The above keyword :post/index refers to the src/post.clj file's index function.

Available Router Methods

Resourceful routes use different HTTP verbs to indicate the type of request:

[:get url :qualified/keyword]
[:post url :qualified/keyword]
[:put url :qualified/keyword]
[:patch url :qualified/keyword]
[:delete url :qualified/keyword]

Route Parameters

Route parameters are defined like so:

(defn view [{:keys [params]}])
  {:status 200
   :body (str "post " (:id params))}

[:get "/posts/:id" ::view]

In the example above, :id is a route parameter.

Its value is then retrieved via the :params keyword.

Named Route

Though routes are defined inside the src/routes.clj file, they are referenced everywhere else in the application (e.g. using the url-for route helper to make a URL for a given route).

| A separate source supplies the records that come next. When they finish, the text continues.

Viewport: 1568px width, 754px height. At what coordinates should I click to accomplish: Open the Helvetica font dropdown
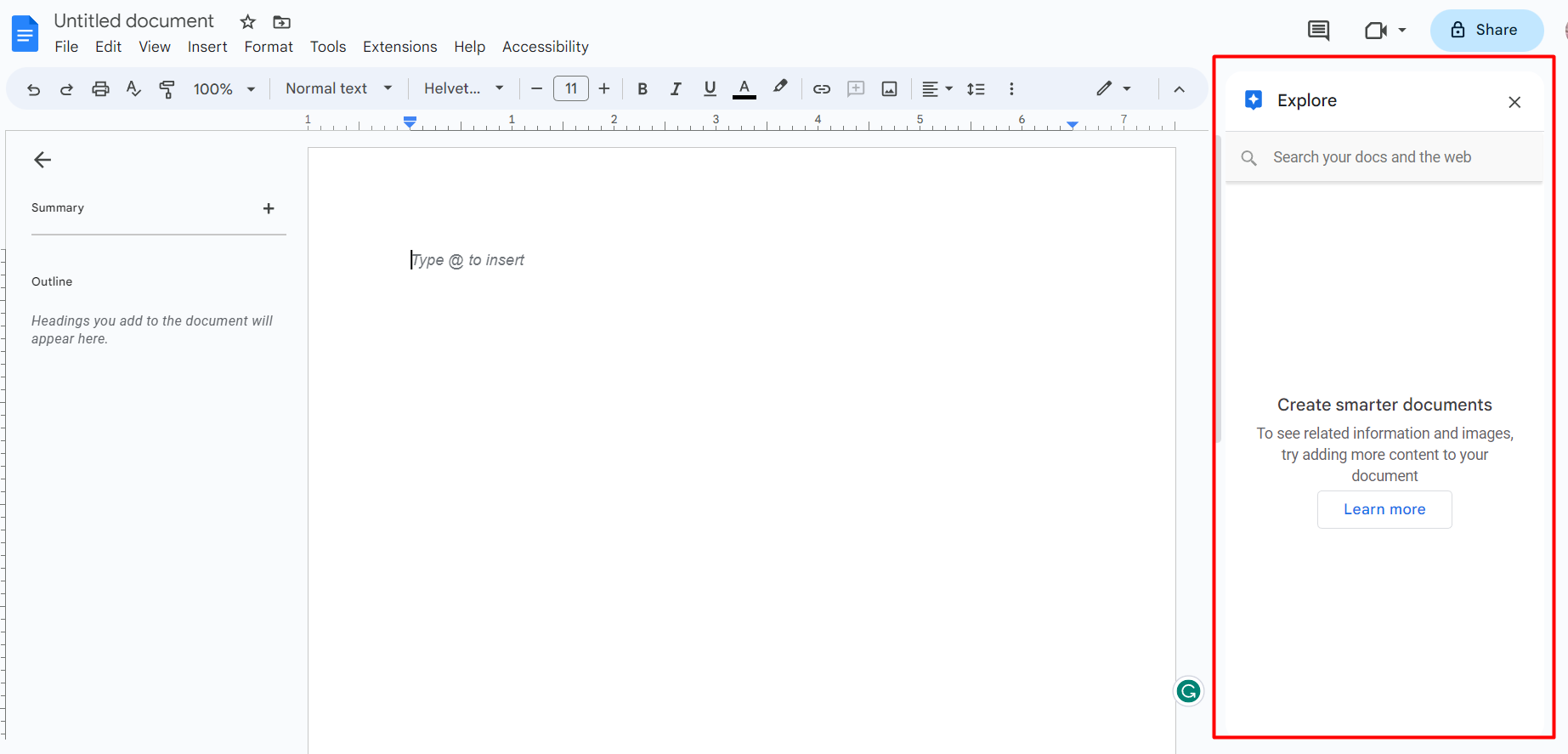(x=463, y=89)
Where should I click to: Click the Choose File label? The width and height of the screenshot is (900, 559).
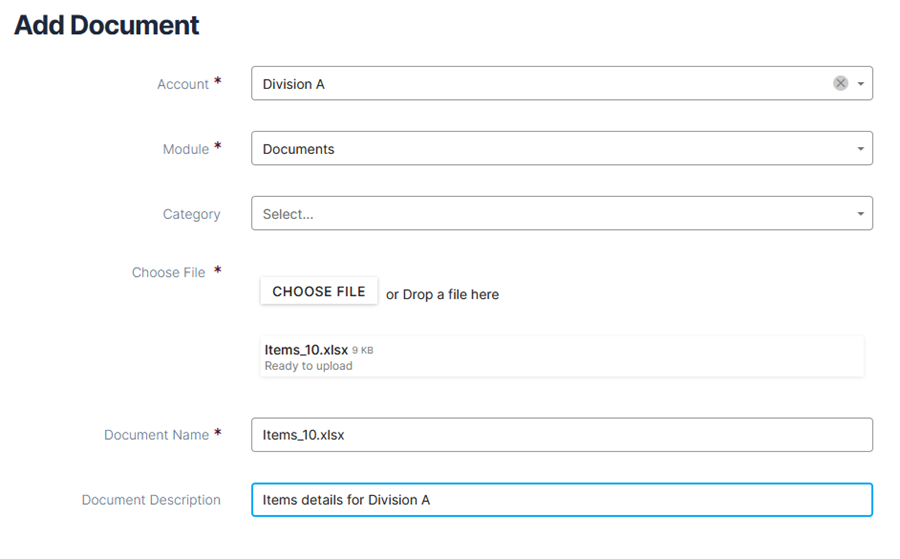click(x=168, y=273)
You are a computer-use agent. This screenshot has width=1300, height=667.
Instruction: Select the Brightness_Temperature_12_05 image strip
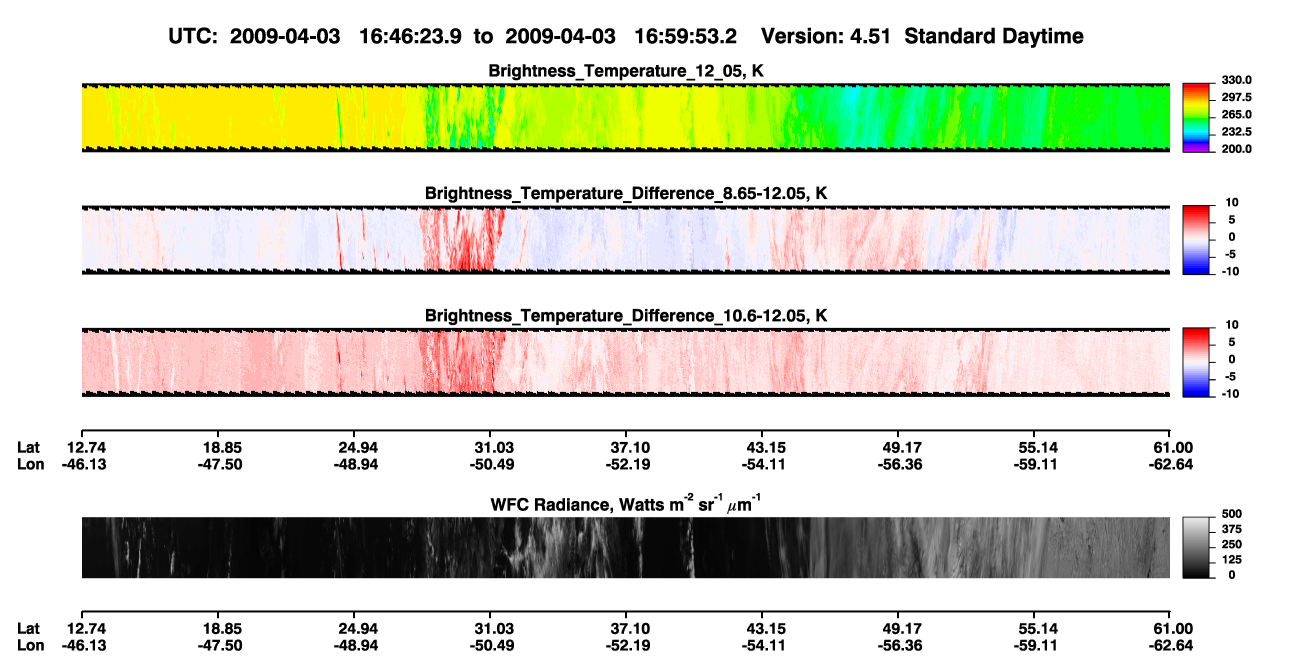tap(625, 118)
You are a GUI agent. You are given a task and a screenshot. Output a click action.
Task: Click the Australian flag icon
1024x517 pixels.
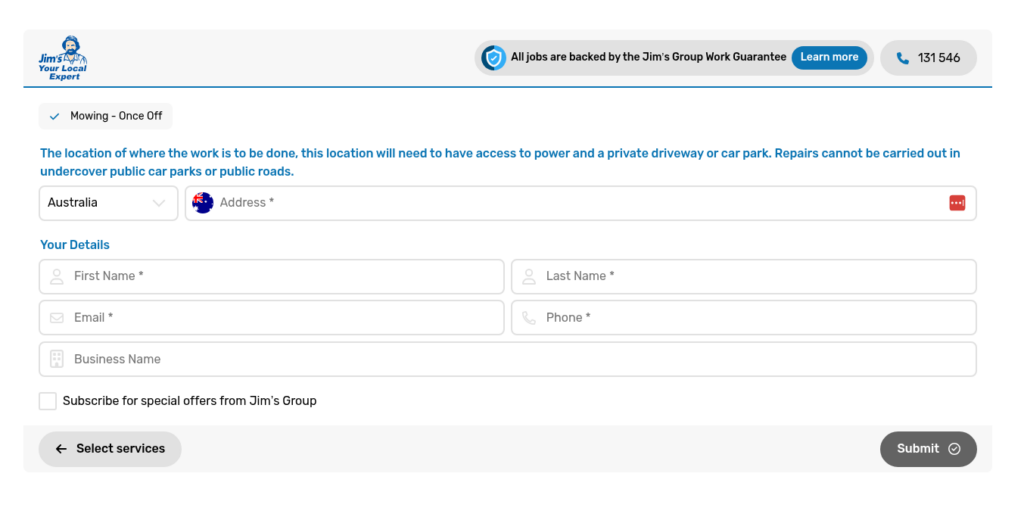(x=203, y=203)
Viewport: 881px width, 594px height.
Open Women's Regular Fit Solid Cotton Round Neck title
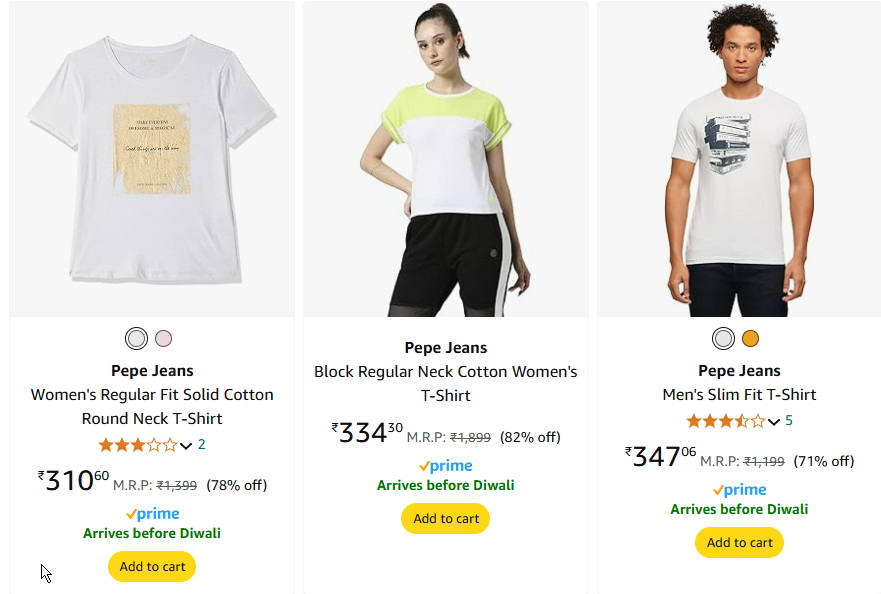point(152,406)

By using the last element of the vector, you can assign your route a unique name:

[:get "/posts" :post/index :posts]

This will enable you to use route helpers in your code, like so:

; before
[:a {:href "/posts"} "List of posts"]

; after
[:a {:href (url-for :posts)} "List of posts"]

; you can also call the original name of the function as well
[:a {:href (url-for :post/index)} "List of posts"]
; src/post.clj
(ns post
  (:require [coast]))

(defn index [request]
  (coast/redirect-to :posts))

; or more verbose

(defn index [request]
  (coast/redirect (coast/url-for :posts))

Both route helpers share the same signature and accept an optional parameters map as their second argument:

[:get "/posts/:id" :post/view :post]

(url-for :post {:id 1})

(redirect-to :post {:id 1})

Namespaced keywords are supported as well

[:get "/authors/:author-id/posts/:id" :post/view]

(url-for :post/view {:author/id 1 :id 2})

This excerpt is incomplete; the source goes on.